Kenny Lin, MD, MPH
In the third installment of a series that began in 2015 and continued with last year's one-page Preventive Health Care schedule, American Family Physician recently published "USPSTF Recommendations: New and Updated in 2016," authored by Deputy Editor and former U.S. Preventive Services Task Force (USPSTF) member Mark Ebell, MD, MS. Dr. Ebell's editorial summarized 15 recommendations released by the USPSTF in 2016 and provided more details about several key updates.
1) Colorectal cancer screening: "the USPSTF now recommends that physicians offer any one of seven options for colorectal cancer screening:
- Annual fecal immunochemical testing (FIT);
- Colonoscopy every 10 years;
- FIT plus fecal DNA (Cologuard) every one to three years;
- Computed tomographic colonography every five years;
- The combination of flexible sigmoidoscopy and FIT;
- Flexible sigmoidoscopy alone every five years; or
- Annual guaiac-based fecal occult blood testing."

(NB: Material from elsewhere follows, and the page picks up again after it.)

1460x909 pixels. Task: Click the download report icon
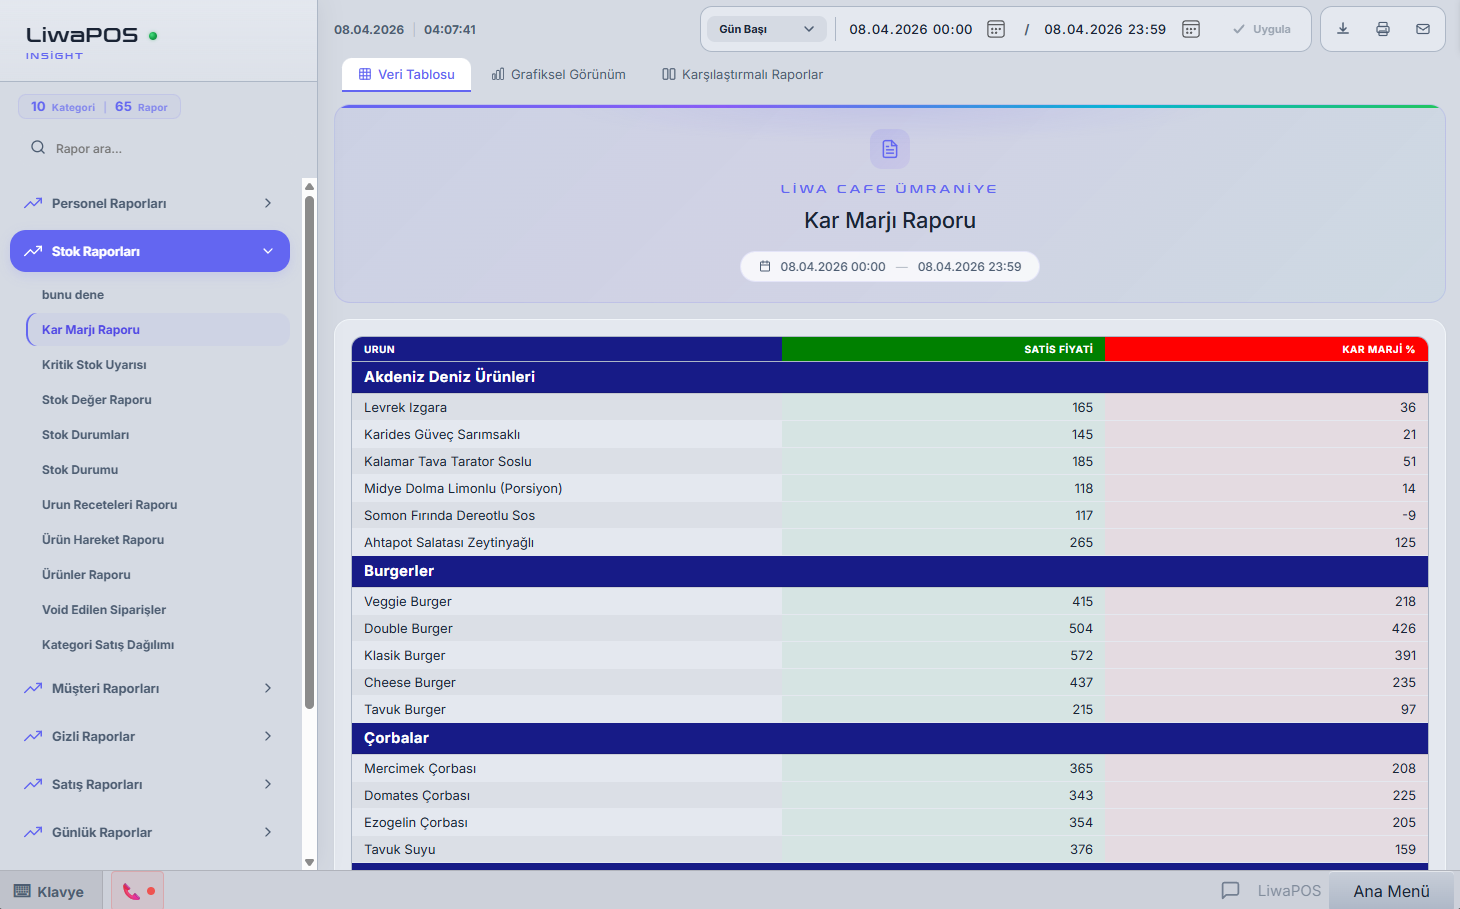click(1343, 29)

The recommended duration of routine screening remains from ages 50-75, with selective screening advised for adults aged 76-85 years, based on the patient's overall health, prior screening history, and personal preferences.

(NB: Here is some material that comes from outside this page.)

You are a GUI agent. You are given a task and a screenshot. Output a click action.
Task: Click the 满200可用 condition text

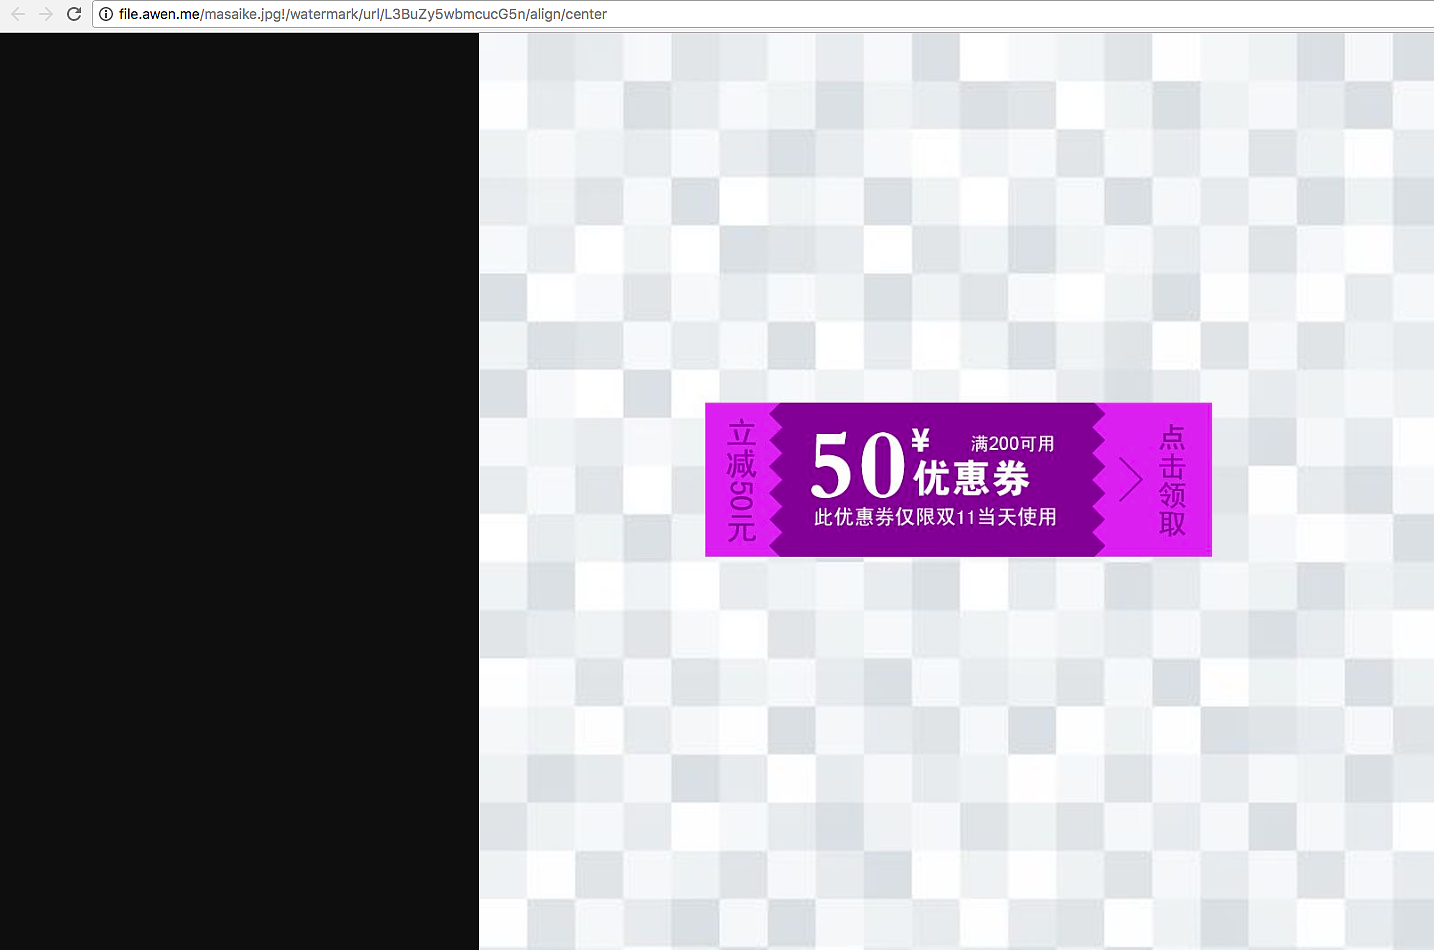1012,443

2) Aspirin for primary prevention of cardiovascular (CV) disease and colorectal cancer: "the USPSTF now recommends aspirin use only in adults 50 to 69 years of age who have a 10-year risk of a CV event of at least 10%, are willing to take aspirin for at least 10 years, and are not at increased risk of bleeding."
3) Statins for prevention of CV disease: "Like the [2013 ACC/AHA guidelines], the USPSTF recommendations for statin use base the decision on the patient's 10-year CV risk and do not identify specific low-density lipoprotein targets. They differ from the ACC/AHA guidelines in that they give a B rating for a low- or moderate-dose statin for patients with a 10-year CV risk event of 10% or greater, but a C rating for those with a 7.5% to 10% risk."

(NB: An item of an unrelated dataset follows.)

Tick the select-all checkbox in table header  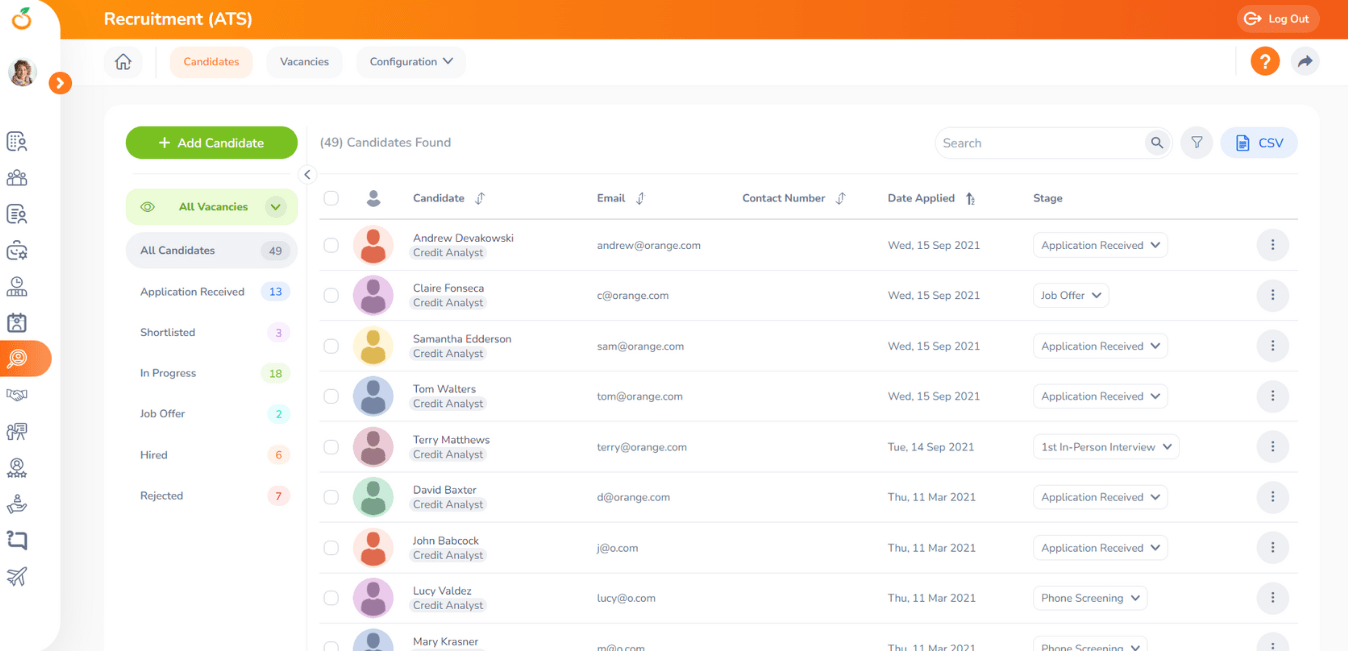(331, 198)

4) Depression screening in adults: "The recommendation ... now explicitly includes pregnant and postpartum women. The Edinburgh Postnatal Depression Scale is the recommended screening tool."
5) Screening for autism spectrum disorder (ASD): "Although there have been several small clinical trials showing the benefit of treatment in children with ASD, all trials were conducted in children who were identified by parents or caregivers and who have relatively severe symptoms. The USPSTF [insufficient evidence] recommendation covers screening in asymptomatic children whose parents and teachers have not identified any concerns."
For a complete list of Task Force recommendations on clinical preventive services, family physicians can consult the USPSTF's website or the Agency for Healthcare Research and Quality's Electronic Preventive Services Selector (ePSS) tool. For easy reference, AFP and the American Academy of Family Physicians have also collected USPSTF recommendations for children, adolescents/young adults (ages 11-26), and adults (ages 18 and older).